EXERCISE OBJECTIVE:
Please keep to the lines below from the one with "You are a GUI" through the one with "映画 (385, 1957)", and restate them word for word, ends included.

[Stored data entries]

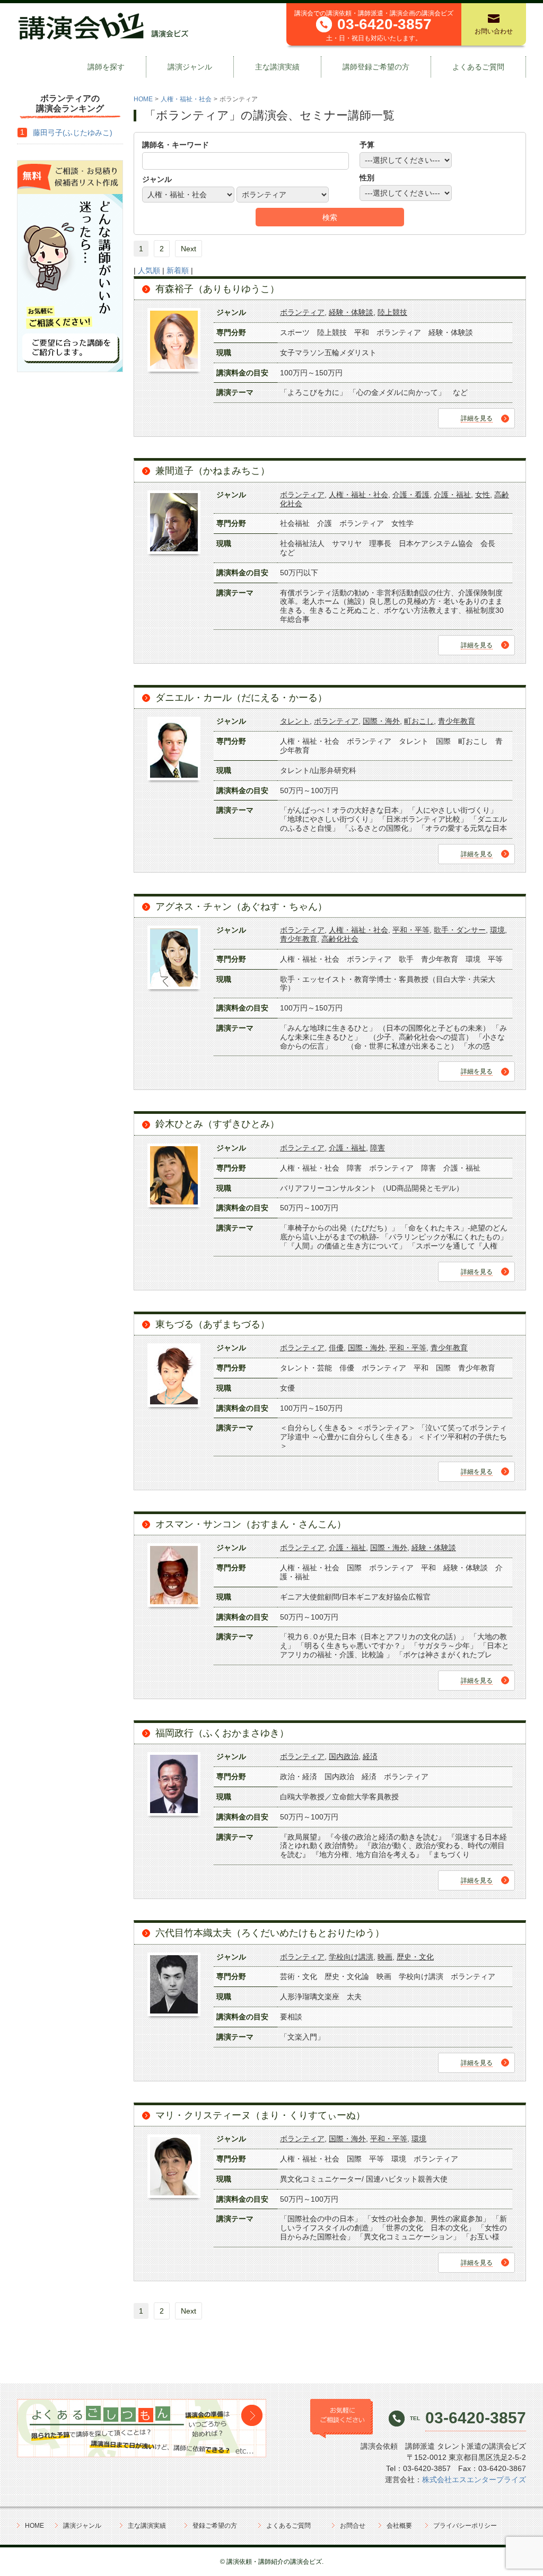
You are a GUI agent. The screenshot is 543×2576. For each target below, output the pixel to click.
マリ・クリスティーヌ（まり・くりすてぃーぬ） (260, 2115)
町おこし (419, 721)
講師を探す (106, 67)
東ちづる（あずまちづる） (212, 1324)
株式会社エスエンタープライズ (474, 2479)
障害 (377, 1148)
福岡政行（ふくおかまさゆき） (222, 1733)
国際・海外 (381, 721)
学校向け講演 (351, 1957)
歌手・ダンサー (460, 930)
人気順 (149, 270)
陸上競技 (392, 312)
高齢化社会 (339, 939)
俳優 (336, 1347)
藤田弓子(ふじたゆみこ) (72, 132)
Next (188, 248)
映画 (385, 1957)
...
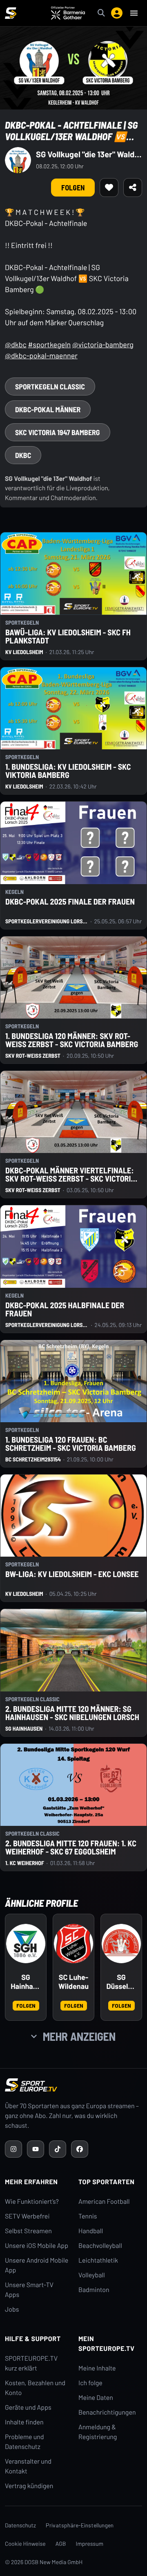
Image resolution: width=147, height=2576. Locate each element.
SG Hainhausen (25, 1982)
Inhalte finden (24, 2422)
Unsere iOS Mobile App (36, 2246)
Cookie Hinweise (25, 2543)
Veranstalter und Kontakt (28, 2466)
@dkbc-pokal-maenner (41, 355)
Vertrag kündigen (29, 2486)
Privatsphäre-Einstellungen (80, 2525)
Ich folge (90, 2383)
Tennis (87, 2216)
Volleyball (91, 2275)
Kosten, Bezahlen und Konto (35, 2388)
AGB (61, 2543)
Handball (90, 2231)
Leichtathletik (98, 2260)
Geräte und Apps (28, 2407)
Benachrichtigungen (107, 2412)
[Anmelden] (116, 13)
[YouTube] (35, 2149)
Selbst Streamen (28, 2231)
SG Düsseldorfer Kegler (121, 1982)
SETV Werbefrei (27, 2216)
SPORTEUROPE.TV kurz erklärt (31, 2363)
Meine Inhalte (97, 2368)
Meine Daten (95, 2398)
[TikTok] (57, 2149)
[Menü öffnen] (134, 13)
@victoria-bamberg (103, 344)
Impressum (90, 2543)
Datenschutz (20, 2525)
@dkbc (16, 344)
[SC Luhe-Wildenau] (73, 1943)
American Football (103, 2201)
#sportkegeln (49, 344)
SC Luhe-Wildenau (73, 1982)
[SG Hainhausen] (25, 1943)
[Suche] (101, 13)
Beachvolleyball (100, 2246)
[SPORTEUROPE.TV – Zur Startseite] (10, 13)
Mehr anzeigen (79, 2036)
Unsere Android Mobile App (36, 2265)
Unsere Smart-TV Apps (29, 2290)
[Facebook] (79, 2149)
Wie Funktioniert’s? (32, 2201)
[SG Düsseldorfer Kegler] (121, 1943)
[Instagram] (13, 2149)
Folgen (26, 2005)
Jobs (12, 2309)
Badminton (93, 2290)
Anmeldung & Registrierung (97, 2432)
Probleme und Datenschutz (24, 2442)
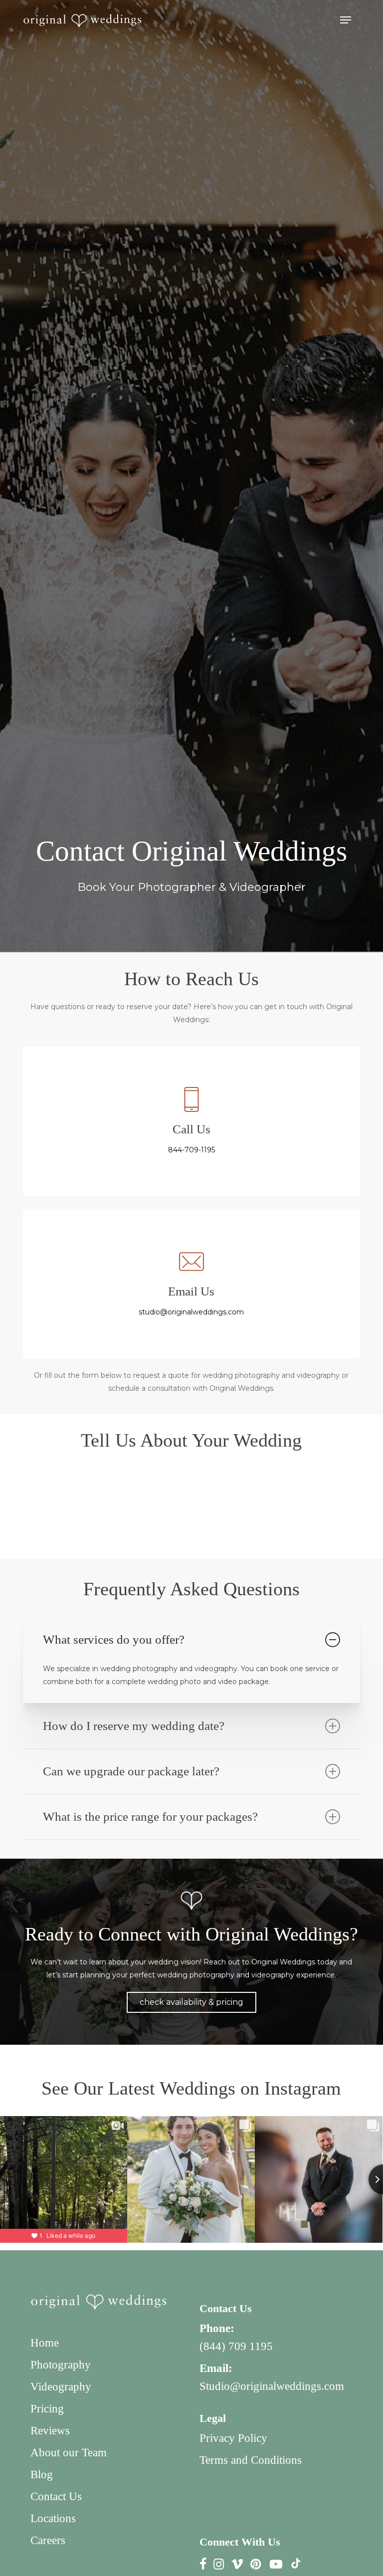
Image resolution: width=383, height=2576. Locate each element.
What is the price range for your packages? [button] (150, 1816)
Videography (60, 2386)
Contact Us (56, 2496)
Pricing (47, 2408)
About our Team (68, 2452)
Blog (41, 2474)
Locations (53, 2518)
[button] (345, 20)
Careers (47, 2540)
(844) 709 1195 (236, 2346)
--
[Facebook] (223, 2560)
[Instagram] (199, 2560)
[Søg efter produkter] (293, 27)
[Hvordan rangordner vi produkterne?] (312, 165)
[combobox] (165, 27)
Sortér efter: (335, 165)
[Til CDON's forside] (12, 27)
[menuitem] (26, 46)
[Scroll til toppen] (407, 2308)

TASK RESULT:
You are a GUI agent. The screenshot is 543×2576. For each target below, output the pixel to click.
マリ・クリスティーヌ（まり・くりすてぃーぬ） (260, 2115)
町おこし (419, 721)
講師を探す (106, 67)
東ちづる（あずまちづる） (212, 1324)
株式会社エスエンタープライズ (474, 2479)
障害 (377, 1148)
福岡政行（ふくおかまさゆき） (222, 1733)
国際・海外 (381, 721)
学校向け講演 (351, 1957)
歌手・ダンサー (460, 930)
人気順 (149, 270)
陸上競技 (392, 312)
高齢化社会 (339, 939)
俳優 (336, 1347)
藤田弓子(ふじたゆみこ) (72, 132)
Next (188, 248)
映画 (385, 1957)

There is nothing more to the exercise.